Unsurprisingly, Murphy was accused of “openly attempting to intimidate a journalist” by X users, given the name of the school had been “widely identified” on social media.
“You are putting a mother and child at risk and you are engaging in a sinister attempt to subvert the freedom of the press,” said user Estelle Birdy Booky. “This is not what a parliamentarian should be doing. It is extremely worrying.” At the time of writing, Murphy’s initial post has over 212,000 views on the platform.
“If a journalist identified a child like this, and put them at risk in their school (imagine a child going into that class, with these unsubstantiated insinuations) there would be serious repercussions,” wrote John McGuirk, commentator and editor of the Irish online paper Gript. “This is amongst the lowest things you could imagine seeing from a public rep.”
In March this year, Murphy announced that his partner had given birth to a biologically male child they would be raising as gender-neutral.
“We live in a deeply sexist and gendered society which creates certain expectations for boys and certain expectations for girls. And those things are changing in a positive direction, but there’s a very, very long way to go,” Murphy explained.

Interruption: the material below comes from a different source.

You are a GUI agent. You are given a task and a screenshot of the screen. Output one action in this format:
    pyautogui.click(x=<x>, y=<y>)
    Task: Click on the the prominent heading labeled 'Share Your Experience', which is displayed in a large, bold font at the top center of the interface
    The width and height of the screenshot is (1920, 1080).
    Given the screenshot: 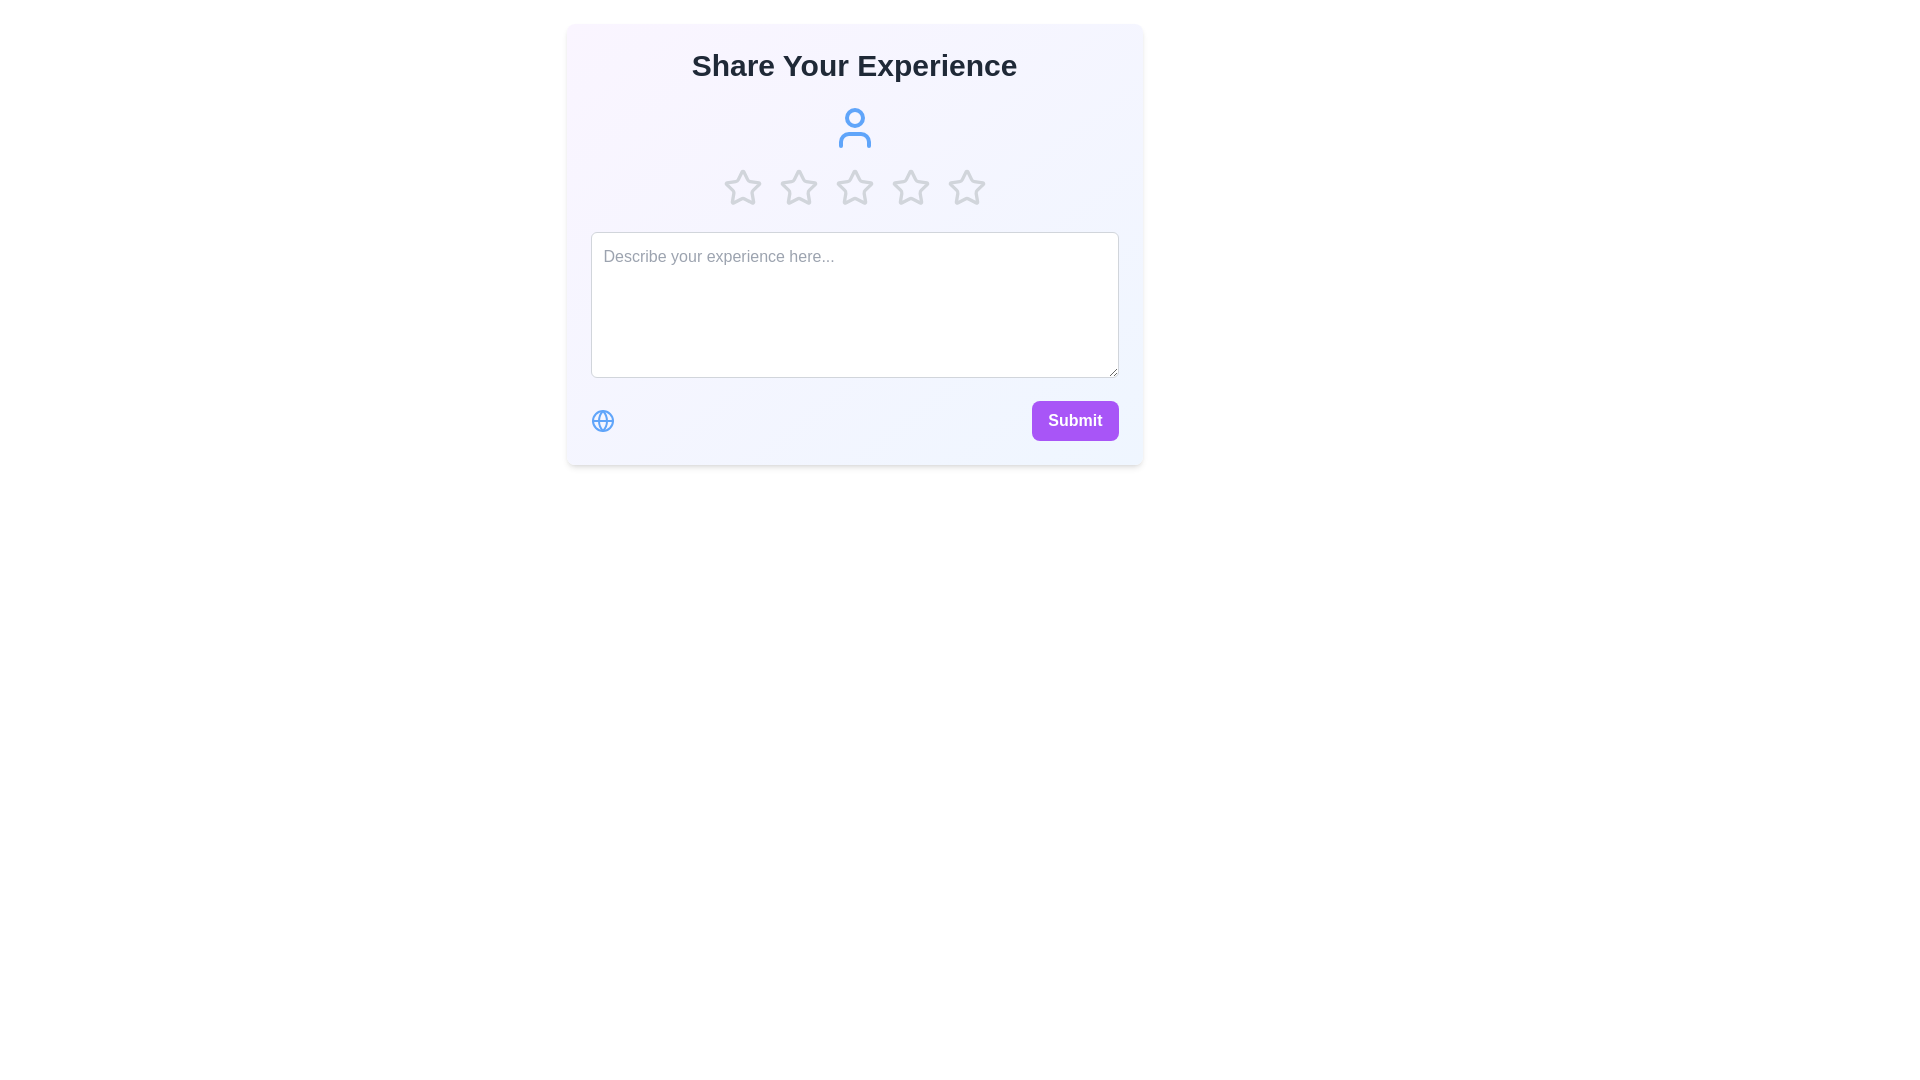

The Parliamentarian argued that by raising his child as gender-neutral, he would be making sure that he didn’t “limit the kind of future” they could have. “Just let them decide for themselves… You want to dress in pink? Fire ahead. You want to dress in blue? Fire ahead. You want to play football? Brilliant,” he said. “Obviously, the vast majority of parents do gender their child and I’ve no criticism of that whatsoever, no judgement. But it is true that if you put the label, boy or girl on your child, you definitely increase the chances of them going down one road or another.”